## begin Quoted text
If you’re planning to create a challenge coin for your team, you’re in great company.
Challenge coins have been used by some of the greatest military, political, and business leaders in history to acknowledge star performers and encourage team comradery.
Here’s the thing: Challenge coin design matters. Good design is the difference between someone proudly carrying and showing off the coin you’ve presented or tossing it into a desk drawer with the never-used paper clips and busted cell phone.
There’s lots to consider when designing a challenge coin. The good news is, you don’t have to be a graphic artist to create a coin that grabs attention.
Here, we’ve compiled five challenge coin design elements and a handful of resources that’ll help make sure your team’s coins stay out of the junk drawer and on display where they belong.
Artwork is what comes to mind when most people think design. And for good reason. The art and the words you choose express the purpose and power behind the coin. Here are a few ideas you can use to get thinking about what artwork to use in your challenge coin design.
Use your company or unit logo
Challenge coins don’t have to be complicated. If your team identifies with an existing logo, use it. You can just send an image of your logo to us, and our wizards will convert it into coin form.
On the back, consider adding important dates, location details, or your team’s motto to further personalize the piece.
Check out this example we produced for the Greater Cleveland chapter of the Vietnam Veterans of America.
They cleverly included the outline of Cleveland’s skyline as a way to tie the coin to their location.
Find inspiration from examples
If you don’t have a specific logo and aren’t sure where to start, browse through existing coins to get some ideas.
Start by searching Pinterest. There are pages and pages of results for challenge coins, so you’ll have plenty to look at. You can narrow it down by adding additional terms like “police” or “sports.”
If you want to use more valuable collectors coins as your guide, peruse Collectors Weekly. The featured coins change often and sometimes include amazing pieces that sell for thousands of dollars.
## end Quoted text
## begin Supplied information
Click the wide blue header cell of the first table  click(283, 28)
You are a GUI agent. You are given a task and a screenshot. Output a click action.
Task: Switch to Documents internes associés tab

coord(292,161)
## end Supplied information
-- Task list --
1. In the challenge coin article, what did the Greater Cleveland chapter of the Vietnam Veterans of America include on its coin to tie it to their location?
2. Rewrite the challenge coin article from "Use your company" to "to their location.", putting "emblem" in place of "logo" throughout.

-- Outputs by task --
1. They included the outline of Cleveland's skyline.

2.
Use your company or unit emblem
Challenge coins don’t have to be complicated. If your team identifies with an existing emblem, use it. You can just send an image of your emblem to us, and our wizards will convert it into coin form.
On the back, consider adding important dates, location details, or your team’s motto to further personalize the piece.
Check out this example we produced for the Greater Cleveland chapter of the Vietnam Veterans of America.
They cleverly included the outline of Cleveland’s skyline as a way to tie the coin to their location.